TEXT: CRISTINA BISBAL PHOTO: ALBERTO CARRASCO
Colombian by birth and trained in Spain (she studied Psychology in Madrid), Paola is a volunteer with Guerreros Púrpura [Purple Warriors], a non-profit association for parents of children with neurological, metabolic and endocrine diseases being treated in Madrid’s Niño Jesús Children’s Hospital.
As soon as she learned of this association – barely one year in existence – Paola was enthusiastic about its work. And, while the cause does not directly impact her, she decided to get involved as a volunteer in this enterprise. Part of her work is as a psychologist (she is a specialist in Psycho-oncology and Palliative Care, Fertility, and Neuropsychology, and is a Certified Instructor from the Compassion Institute at Stanford University), but also “I offer my time and my services at solidarity markets and other charitable events.” She does all this in the spare time remaining after exercising her profession in a private psychology practice and running a mindfulness website on which she delivers courses.
Had you ever been a volunteer before getting involved with Guerreros Púrpura?
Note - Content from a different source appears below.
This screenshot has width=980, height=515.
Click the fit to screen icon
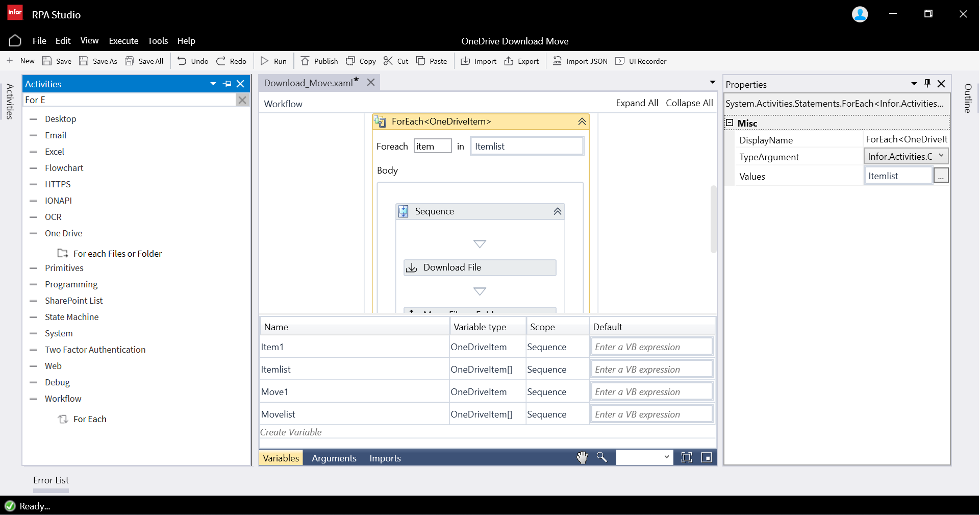pos(687,458)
From a young age my mother included me in the team of volunteers she herself ran, helping distribute food and clothing to the homeless, lepers or disadvantaged elderly people in my city, Ibagué. She was the one who instilled in me and my siblings the need to think of others and be generous, whether with time or affection.
And as an adult?
I started actively collaborating with the Red Cross when I was 18 but, due to a lack of time, I stopped and became a fee-paying member. For just over a year now, I’ve been a member of two associations: Guerreros Púrpura; and ACM112 (Acompañamiento Compasivo en la Muerte), in which we accompany people living alone as their life comes to an end. Two factors drive me to be a volunteer: participating in social change, raising awareness, and accompanying people in situations I could find myself in.
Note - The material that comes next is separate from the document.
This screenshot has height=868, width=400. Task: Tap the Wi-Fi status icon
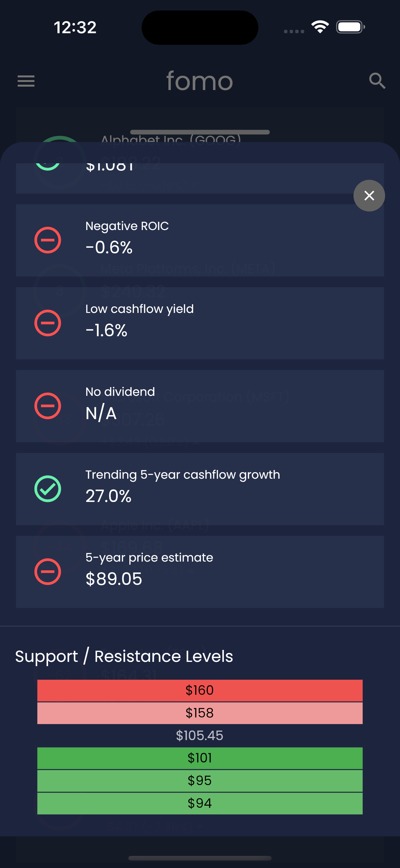(x=320, y=27)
Why Guerreros Púrpura? What made you opt for this association?
I started for two reasons, the first being social: it’s important not to limit yourself to merely wanting things to change; you have to engage with tangible actions that can make it happen. The second is a personal reason, an awareness of our common humanity. It’s funny how, every day, we hear about relatives, friends or people around us suffering diseases, accidents or calamities of various kinds, and yet we still believe that it will never happen to us. I could be that happy 38-year-old mother whose young son has been diagnosed with an illness (in some cases incurable). Should that happen (something I won’t be able to avoid), I’d like to be able to have the best medical assistance, care and support throughout that tough process.
What does your work in Guerreros Púrpura entail?
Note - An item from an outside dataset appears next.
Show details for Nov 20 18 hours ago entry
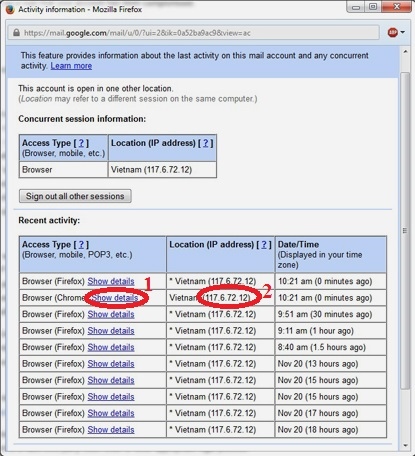The image size is (415, 456). tap(111, 430)
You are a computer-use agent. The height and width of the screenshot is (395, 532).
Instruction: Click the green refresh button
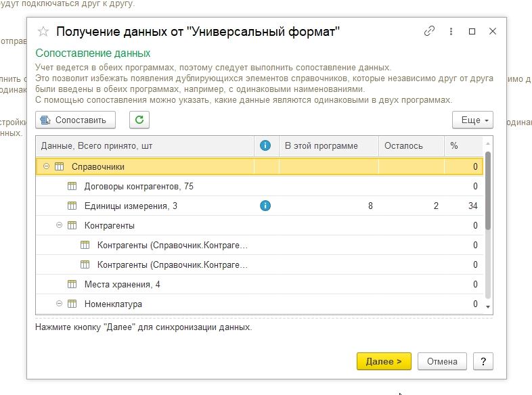[139, 120]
Principally looking after the ‘Warrior’ mothers and fathers. We have set up the “Café entre Guerreros” [Coffee with Warriors], offering an emotional care haven for the children’s parents. These are meetings where they can discuss things they wouldn’t normally mention. By listening to others, this shared comprehension affords them fortitude and company. This provides emotional help to regain their selfcare and refrain from defining themselves in terms of the disease. This is neither psychotherapy nor group therapy, but simply accompaniment. I also offer care programs for healthcare personnel in the hospital and thus integrate them into the care chain. Not only the patients and their families matter, but also those who care for them on a daily basis.
What kind of support do the parents need?
What happens nearly always is that these families become dysfunctional when they receive the diagnosis, adversely affecting the couple, their self-care and social life. The little ones take up all their time. This is normal in crisis situations, but in the case of chronic diseases where complications occur continuously, it’s hard for them to return to their normal routine or find time to look after themselves. We must remember that, by caring for the caregiver, we can also take care of the patient.
How much time do you dedicate to your volunteer work?
It depends on the needs at any given moment. The Guerreros Púrpura solidarity markets last the whole day (usually at the weekend) in Madrid or in nearby cities, and the coffee sessions last one or two hours, once a month, also in Madrid. But when children are admitted and the need arises, I also accompany them in those complex moments of the disease.